▸ Exercise instructions: Write out nothing except the lines running from the one containing "This screenshot has height=459, width=500." to the last line of the data, exactly as they stand.

▸ Records supplied:
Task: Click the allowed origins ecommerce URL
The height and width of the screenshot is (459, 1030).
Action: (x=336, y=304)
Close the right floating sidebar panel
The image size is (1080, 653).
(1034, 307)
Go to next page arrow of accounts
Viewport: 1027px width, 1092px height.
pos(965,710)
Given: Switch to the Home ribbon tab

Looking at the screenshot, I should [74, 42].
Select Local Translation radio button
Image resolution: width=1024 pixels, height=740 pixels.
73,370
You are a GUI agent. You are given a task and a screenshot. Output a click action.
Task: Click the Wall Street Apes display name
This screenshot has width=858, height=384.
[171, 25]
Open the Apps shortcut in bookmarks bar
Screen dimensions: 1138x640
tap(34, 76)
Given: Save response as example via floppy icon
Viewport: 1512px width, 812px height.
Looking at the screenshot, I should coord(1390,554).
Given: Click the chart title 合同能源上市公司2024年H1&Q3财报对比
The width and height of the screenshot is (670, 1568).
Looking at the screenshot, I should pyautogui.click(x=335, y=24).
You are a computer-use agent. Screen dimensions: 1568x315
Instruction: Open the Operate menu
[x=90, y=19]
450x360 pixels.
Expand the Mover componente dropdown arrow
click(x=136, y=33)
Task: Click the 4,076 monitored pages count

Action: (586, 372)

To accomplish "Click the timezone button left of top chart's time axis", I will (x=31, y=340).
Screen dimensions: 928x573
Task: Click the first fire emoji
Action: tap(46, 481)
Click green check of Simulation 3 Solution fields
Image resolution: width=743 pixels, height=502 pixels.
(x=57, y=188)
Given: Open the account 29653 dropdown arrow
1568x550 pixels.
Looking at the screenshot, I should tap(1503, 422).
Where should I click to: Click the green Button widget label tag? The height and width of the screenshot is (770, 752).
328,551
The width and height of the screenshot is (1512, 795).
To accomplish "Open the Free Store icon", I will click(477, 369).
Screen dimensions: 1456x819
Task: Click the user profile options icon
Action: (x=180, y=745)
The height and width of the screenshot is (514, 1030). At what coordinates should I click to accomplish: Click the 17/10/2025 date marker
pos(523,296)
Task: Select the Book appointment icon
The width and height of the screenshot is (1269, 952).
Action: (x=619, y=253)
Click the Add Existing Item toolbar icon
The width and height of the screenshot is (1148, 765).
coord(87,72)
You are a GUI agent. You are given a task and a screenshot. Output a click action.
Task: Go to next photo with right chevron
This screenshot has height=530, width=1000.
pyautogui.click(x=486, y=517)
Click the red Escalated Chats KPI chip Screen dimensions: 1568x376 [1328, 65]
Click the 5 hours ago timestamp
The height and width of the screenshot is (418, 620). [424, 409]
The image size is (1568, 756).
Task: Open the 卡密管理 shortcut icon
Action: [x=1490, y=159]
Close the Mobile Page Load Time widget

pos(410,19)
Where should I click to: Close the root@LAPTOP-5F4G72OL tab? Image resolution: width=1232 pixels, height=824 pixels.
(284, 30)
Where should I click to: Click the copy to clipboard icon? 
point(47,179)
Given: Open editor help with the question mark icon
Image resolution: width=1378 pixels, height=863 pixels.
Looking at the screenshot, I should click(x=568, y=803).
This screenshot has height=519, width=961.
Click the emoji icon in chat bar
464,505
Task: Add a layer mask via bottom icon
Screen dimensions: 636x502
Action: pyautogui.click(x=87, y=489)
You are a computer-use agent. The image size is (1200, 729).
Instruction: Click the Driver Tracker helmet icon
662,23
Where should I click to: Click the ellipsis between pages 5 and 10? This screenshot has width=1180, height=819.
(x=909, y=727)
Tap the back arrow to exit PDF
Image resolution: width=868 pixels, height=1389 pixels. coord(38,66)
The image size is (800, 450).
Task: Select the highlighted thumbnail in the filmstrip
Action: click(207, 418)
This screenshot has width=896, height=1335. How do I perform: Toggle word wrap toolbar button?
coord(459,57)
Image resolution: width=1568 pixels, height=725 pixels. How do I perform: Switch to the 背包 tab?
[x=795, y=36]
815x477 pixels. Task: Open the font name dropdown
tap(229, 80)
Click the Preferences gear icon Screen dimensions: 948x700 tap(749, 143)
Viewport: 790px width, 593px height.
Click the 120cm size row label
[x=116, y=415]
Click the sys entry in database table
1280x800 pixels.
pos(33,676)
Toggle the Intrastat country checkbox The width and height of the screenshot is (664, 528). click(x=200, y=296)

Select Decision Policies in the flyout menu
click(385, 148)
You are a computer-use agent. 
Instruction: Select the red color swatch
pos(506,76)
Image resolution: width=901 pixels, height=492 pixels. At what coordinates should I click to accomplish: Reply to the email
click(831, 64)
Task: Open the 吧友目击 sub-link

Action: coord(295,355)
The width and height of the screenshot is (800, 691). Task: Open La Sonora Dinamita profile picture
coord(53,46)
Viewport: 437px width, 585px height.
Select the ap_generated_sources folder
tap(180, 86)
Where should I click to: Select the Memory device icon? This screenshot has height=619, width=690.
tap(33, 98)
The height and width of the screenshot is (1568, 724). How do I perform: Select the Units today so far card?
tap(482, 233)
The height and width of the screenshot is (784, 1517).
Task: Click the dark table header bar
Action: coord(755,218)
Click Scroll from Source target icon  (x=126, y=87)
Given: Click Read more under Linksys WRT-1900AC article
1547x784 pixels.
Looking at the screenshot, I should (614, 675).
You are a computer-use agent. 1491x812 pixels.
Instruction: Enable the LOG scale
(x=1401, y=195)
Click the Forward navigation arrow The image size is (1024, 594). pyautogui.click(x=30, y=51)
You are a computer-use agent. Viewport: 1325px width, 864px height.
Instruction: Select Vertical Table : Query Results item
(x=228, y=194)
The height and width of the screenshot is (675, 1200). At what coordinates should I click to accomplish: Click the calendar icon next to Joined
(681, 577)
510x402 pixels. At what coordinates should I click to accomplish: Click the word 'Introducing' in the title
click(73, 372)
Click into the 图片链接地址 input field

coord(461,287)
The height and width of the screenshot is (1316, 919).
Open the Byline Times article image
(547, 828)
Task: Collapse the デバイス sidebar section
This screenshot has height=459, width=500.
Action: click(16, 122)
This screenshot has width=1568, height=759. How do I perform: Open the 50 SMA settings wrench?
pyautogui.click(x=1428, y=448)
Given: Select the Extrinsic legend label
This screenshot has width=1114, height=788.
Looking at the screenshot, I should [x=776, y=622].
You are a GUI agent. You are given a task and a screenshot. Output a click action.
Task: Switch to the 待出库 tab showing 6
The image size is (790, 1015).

▸ Answer section:
This screenshot has height=459, width=500.
Action: click(16, 122)
This screenshot has width=1568, height=759. How do I perform: Open the 50 SMA settings wrench?
pyautogui.click(x=1428, y=448)
Given: Select the Extrinsic legend label
This screenshot has width=1114, height=788.
Looking at the screenshot, I should [x=776, y=622].
You are a GUI agent. You are given a task and a screenshot. Output a click action.
Task: Switch to the 待出库 tab showing 6
The image size is (790, 1015).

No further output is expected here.